The highlight for me this week was worship – and that’s what I want to close with.  Last Sunday’s worship was one of the most moving worship experiences I have ever experienced.  I always love assembly worship, but this one was different.  There were close to 5,000 people in attendance for the service.  A 650-member choir of adults, youth and children led us in worship.  A Native American named Calvin Standing Bear, invoked God’s Spirit with flute for five minutes, as the beating of drums grew with greater intensity.  It was primal.  The music director, John Kuzma, composed a specially commissioned anthem based on the assembly theme of diversity.  Instead of stressing the words of Isaiah’s text envisioning a time when all people will come to God’s mountain to pray, Kuzma composed a work that incorporates brass, organ, a rock-band, steel-drums, and – the best part for me – bagpipes! The diversity of instruments and sounds were beautifully brought together to create one musical piece – it was electric, sublime.  The instruments accomplished what the church has yet to achieve.  After the sermon, we celebrated the Lord’s Supper.  Instead of having the table in the front of the people, a long table, probably thirty yards, literally reached out into the gathered body of Christ, calling all to a ministry of hospitality, evangelism, and redemption.  On the table were about two hundred handmade stoneware chalices and plates.  As the elders moved throughout the assembly hall to serve us, a 4th century Syrian hymn was played – it was haunting, mysterious, and beautiful.  I was so moved by the service.  I really felt the Holy Spirit flowing through me.  I was sitting with a friend from a church in Wilmington and he handed me a packet of tissues because I was a wreck.  I couldn’t even look at the worship book without being moved to tears. Then for the postlude the pipes and organ played “Highland Cathedral” with a choral overlay.  By then I was emotionally wiped-out.  I was worshiped-out!

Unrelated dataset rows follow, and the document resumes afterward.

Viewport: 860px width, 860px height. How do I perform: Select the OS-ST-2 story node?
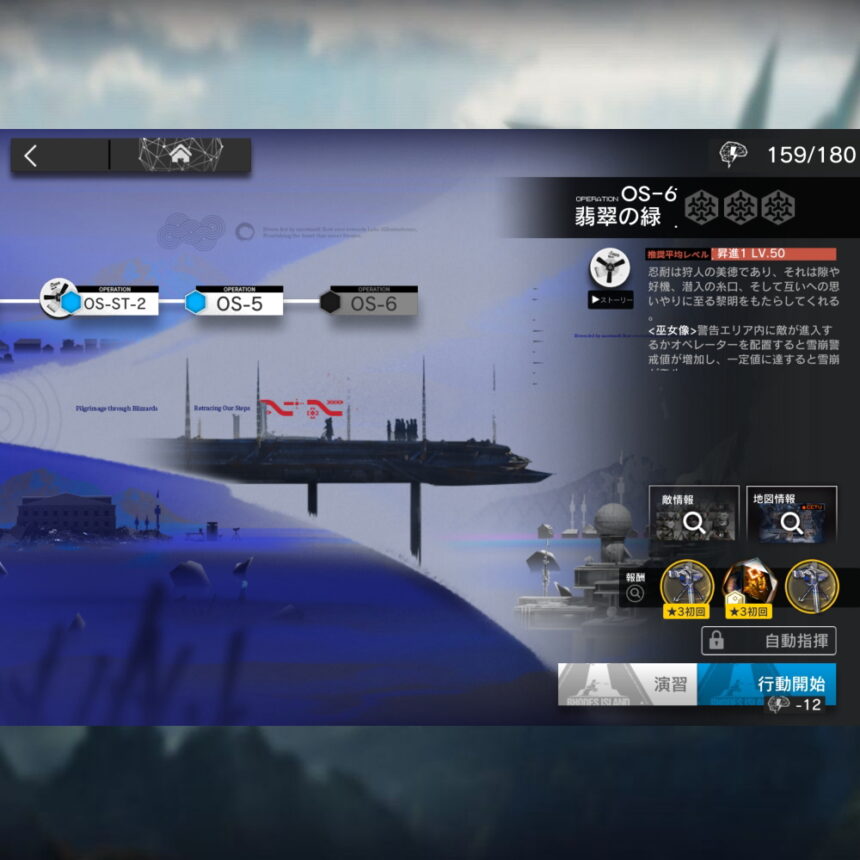[108, 301]
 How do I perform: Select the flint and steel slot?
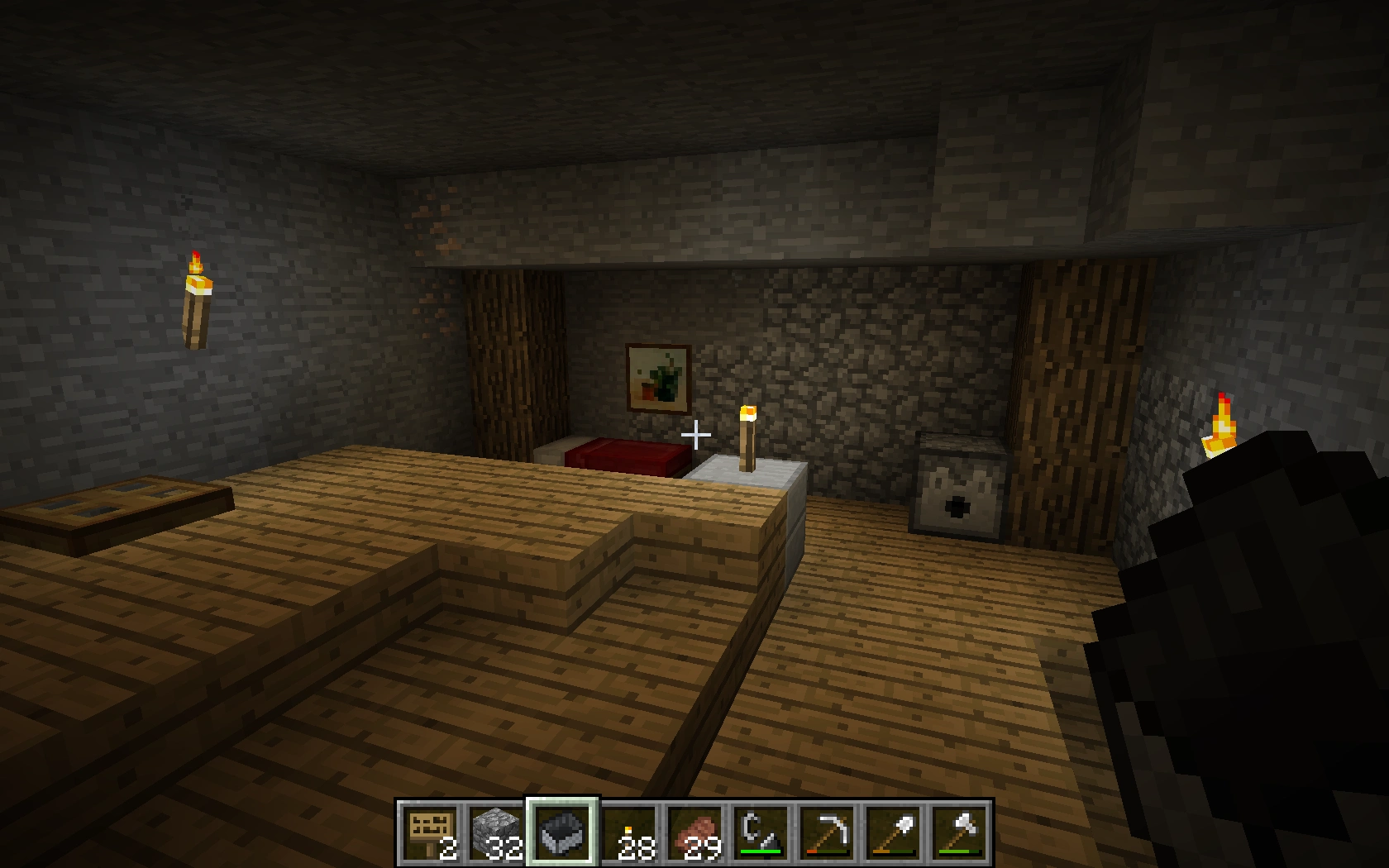761,832
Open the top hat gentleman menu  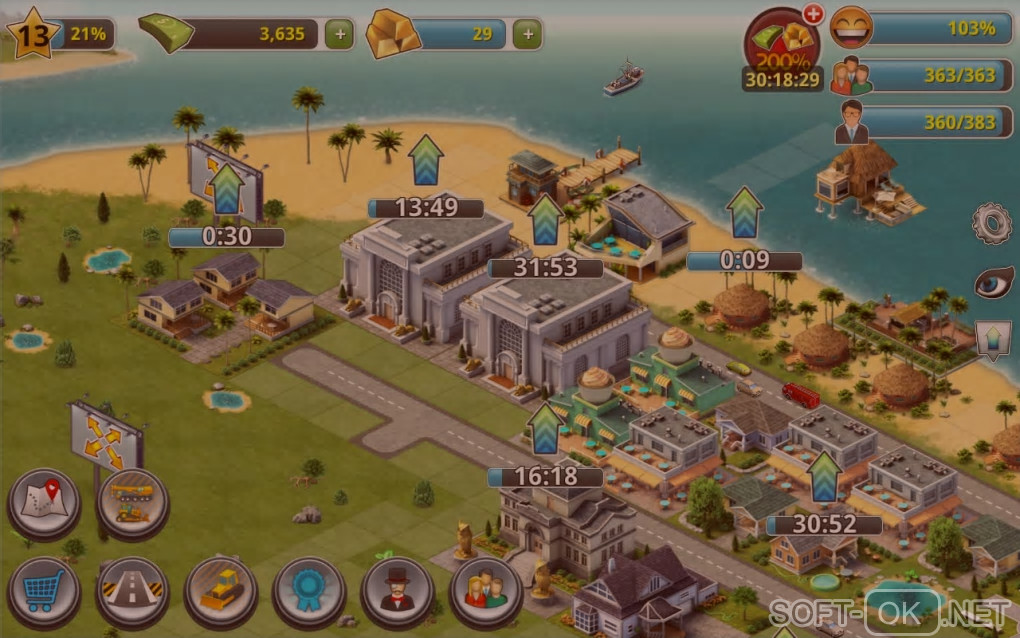click(x=397, y=591)
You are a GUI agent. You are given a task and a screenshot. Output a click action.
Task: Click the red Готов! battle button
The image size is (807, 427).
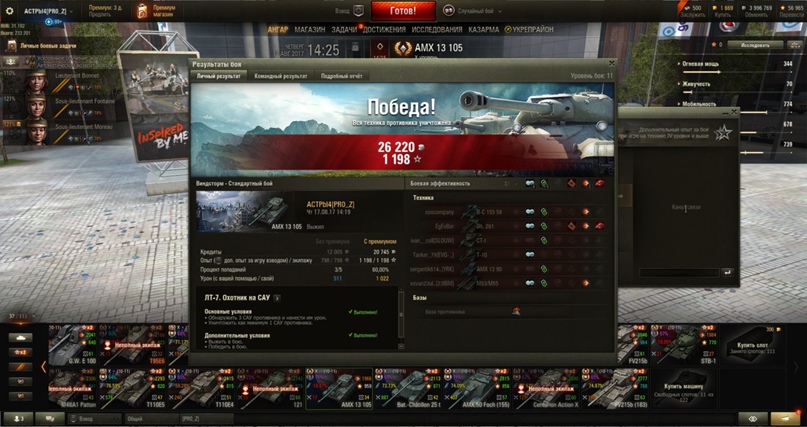(x=405, y=11)
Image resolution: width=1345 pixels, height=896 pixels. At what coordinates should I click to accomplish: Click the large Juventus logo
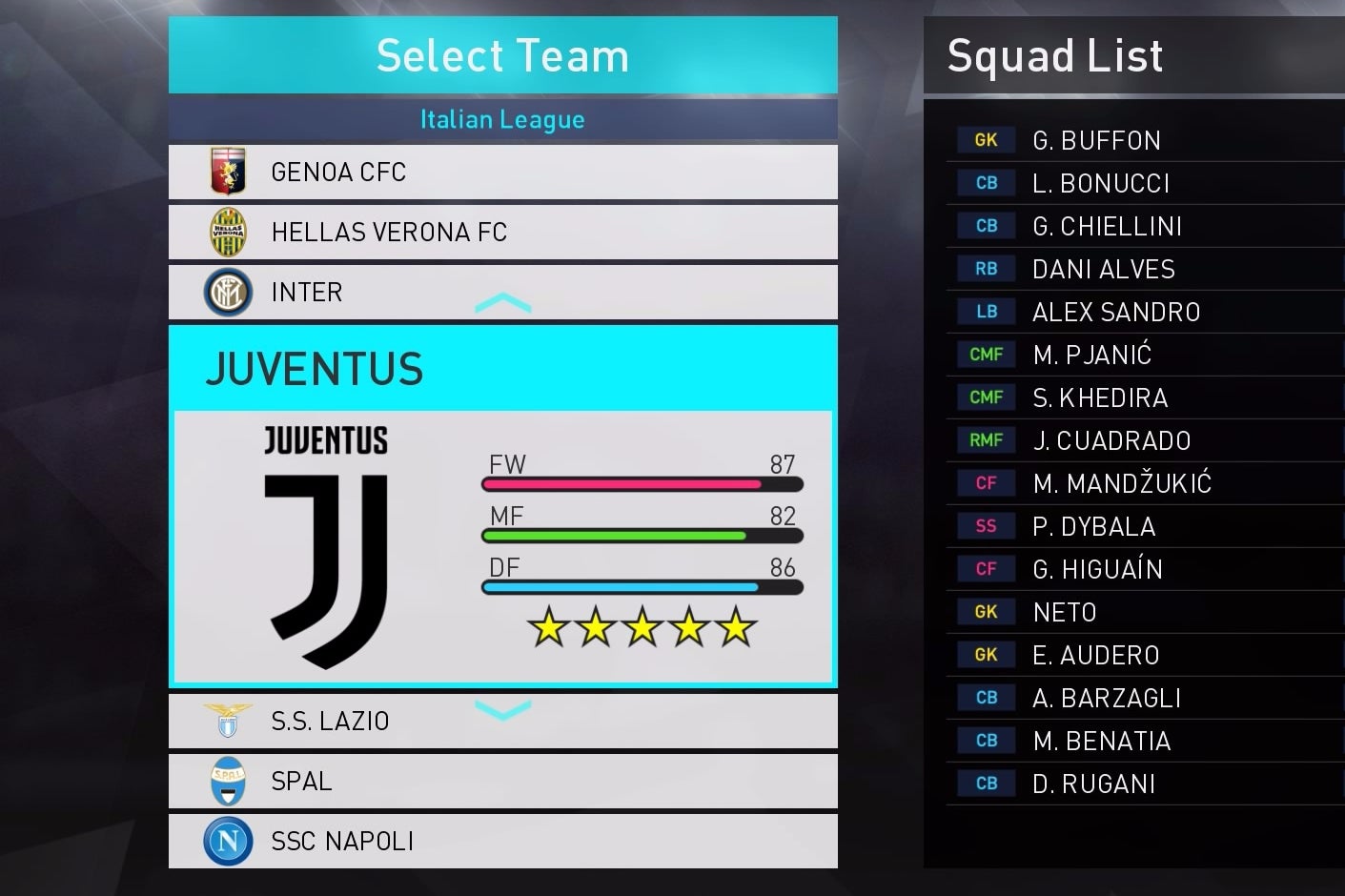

Despite what you might read in the Presbyterian Layman (and I hope you don’t read The Layman or if you do read The Layman I hope that you don’t take it seriously), the Presbyterian Church is alive and well.  I can say this, even though we lost 40,000 members this year, because the Holy Spirit is at work in the church.  The church is alive when the Spirit blows through it, when the people of God open themselves up to what the Spirit is moving us towards.  And the Spirit is moving.  I’ve returned from the assembly more committed to the Presbyterian Church because I am committed to the work of God’s Spirit in the world.  I am committed to Isaiah’s vision of a future when the place where God dwells will truly be a house of prayer for all peoples.  That day has yet to arrive.  But because it is God’s vision – not Ken Kovacs’ vision – because it is God’s vision, it will come.  This means we have no choice but to work for it.  For the God whom we serve is always doing a new thing.  The God who loves us and calls us to follow is so unbelievably gracious and welcoming, doing the unthinkable, surprising us every step along the way – like preparing a table for us, inviting us to pull up a chair, pull up a pew, to have a meal and dwell in the presence of God.

[1] See Dr. Andrews’ address given 14th June 2002, Columbus, OH to the commissioners at the Covenant Network Convocation dinner, “Confessions of an Evangelical Liberal” at http://www.covenantnetwork.org.  .

[2] Michelle Stafford is a member of CPC and a senior graduating from Catonsville High School.  She was Baltimore Presbytery’s Youth Advisory Delegate to the General Assembly.